Comparing built environment effects on bike-sharing and electric bike-sharing usage: a spatiotemporal machine learning approach

Shared micromobility has been widely recognized as a promising solution for promoting sustainable urban transportation, experiencing rapid growth and diversifying into various services, such as bike-sharing (BS) and electric bike-sharing (EBS). However, existing studies have primarily examined BS and EBS separately, leaving comparative analyses of their travel patterns and determinants notably limited. Moreover, although machine learning approaches have become prevalent for modeling nonlinear relationships, these methods typically overlook spatiotemporal heterogeneity, potentially resulting in biased estimations and inaccurate interpretations. To address these gaps, this study develops a novel modeling framework integrating XGBoost with geographically and temporally weighted regression (GTWR), enabling simultaneous consideration of spatiotemporal heterogeneity and nonlinearity. Using trip data from Hefei, China, we comparatively analyze the travel characteristics of BS and EBS and apply the integrated modeling framework to investigate the built environment’s influence on both modes.

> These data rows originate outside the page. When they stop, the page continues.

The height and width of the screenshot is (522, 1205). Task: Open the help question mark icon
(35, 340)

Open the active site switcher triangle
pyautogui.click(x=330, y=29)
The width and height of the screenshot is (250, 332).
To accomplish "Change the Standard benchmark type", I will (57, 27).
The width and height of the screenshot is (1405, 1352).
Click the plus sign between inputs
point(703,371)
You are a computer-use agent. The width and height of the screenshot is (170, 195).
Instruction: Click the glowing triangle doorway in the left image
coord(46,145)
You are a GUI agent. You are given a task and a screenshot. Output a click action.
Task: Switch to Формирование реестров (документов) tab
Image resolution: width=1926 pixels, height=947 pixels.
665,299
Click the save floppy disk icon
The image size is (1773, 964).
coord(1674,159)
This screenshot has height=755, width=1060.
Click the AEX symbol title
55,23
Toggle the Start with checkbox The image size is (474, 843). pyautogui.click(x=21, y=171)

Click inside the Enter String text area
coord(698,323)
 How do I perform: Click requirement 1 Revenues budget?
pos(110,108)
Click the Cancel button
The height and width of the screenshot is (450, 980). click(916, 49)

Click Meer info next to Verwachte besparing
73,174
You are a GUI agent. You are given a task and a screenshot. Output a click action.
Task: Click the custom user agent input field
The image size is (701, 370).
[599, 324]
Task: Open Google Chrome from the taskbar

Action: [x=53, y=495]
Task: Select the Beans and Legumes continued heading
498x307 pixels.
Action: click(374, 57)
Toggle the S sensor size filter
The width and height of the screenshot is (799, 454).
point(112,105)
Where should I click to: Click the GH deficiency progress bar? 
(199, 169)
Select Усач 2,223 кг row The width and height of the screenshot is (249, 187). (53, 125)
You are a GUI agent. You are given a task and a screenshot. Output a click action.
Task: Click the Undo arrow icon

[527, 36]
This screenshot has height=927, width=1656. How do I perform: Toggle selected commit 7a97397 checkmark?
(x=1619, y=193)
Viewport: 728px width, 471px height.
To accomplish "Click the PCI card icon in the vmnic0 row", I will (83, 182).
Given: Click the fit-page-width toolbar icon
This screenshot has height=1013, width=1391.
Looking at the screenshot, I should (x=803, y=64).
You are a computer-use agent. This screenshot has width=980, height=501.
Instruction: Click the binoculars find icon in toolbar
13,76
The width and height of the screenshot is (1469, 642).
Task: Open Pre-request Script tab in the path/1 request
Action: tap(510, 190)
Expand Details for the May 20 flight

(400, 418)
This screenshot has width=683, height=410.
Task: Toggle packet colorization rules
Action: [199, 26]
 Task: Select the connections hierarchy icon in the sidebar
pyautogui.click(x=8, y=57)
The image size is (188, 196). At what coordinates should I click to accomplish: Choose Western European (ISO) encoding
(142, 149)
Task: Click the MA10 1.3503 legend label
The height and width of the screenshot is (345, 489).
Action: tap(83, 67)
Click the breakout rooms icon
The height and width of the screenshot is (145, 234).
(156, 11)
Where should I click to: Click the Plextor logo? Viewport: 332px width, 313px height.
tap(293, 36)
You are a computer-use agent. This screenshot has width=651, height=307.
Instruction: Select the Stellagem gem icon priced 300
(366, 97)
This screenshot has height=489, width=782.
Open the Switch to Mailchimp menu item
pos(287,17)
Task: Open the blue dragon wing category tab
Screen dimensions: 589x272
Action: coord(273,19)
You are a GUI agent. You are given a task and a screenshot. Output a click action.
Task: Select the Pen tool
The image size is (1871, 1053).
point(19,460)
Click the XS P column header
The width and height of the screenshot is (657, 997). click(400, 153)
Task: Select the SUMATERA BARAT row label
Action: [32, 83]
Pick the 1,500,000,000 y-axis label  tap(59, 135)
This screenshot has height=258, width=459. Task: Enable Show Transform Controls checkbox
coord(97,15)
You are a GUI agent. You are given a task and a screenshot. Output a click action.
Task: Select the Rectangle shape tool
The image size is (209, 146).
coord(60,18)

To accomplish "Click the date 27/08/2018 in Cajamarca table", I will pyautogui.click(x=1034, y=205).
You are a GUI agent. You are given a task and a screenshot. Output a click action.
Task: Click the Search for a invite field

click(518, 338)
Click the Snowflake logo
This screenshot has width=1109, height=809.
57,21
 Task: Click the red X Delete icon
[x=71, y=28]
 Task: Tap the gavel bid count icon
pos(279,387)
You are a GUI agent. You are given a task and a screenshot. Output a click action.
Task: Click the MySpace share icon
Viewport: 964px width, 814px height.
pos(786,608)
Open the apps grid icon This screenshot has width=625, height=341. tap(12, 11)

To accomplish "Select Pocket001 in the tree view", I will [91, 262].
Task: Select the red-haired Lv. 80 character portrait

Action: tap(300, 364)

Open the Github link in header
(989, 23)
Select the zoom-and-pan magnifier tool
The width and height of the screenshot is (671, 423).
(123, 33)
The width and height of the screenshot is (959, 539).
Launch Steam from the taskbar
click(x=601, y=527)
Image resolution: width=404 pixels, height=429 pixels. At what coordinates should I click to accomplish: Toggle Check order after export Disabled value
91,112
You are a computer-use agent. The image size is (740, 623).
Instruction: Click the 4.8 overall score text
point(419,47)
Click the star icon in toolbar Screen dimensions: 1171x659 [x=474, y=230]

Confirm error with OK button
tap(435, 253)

The results indicate that both BS and EBS exhibit distinct peak-hour usage patterns, while spatially, BS usage is concentrated in downtown areas and EBS usage is more evenly distributed citywide. Among examined factors, distance to metro stations and employment density emerge as the most significant predictors for both modes. Additionally, nonlinear relationships reveal that higher branch road density and lower major road density are associated with increased BS but reduced EBS usage, while land use mix demonstrates clear threshold effects, beyond which usage of both modes significantly increases. These findings provide valuable insights for operators to optimize fleet deployment and for policymakers to design targeted interventions supporting coordinated and sustainable shared micromobility development.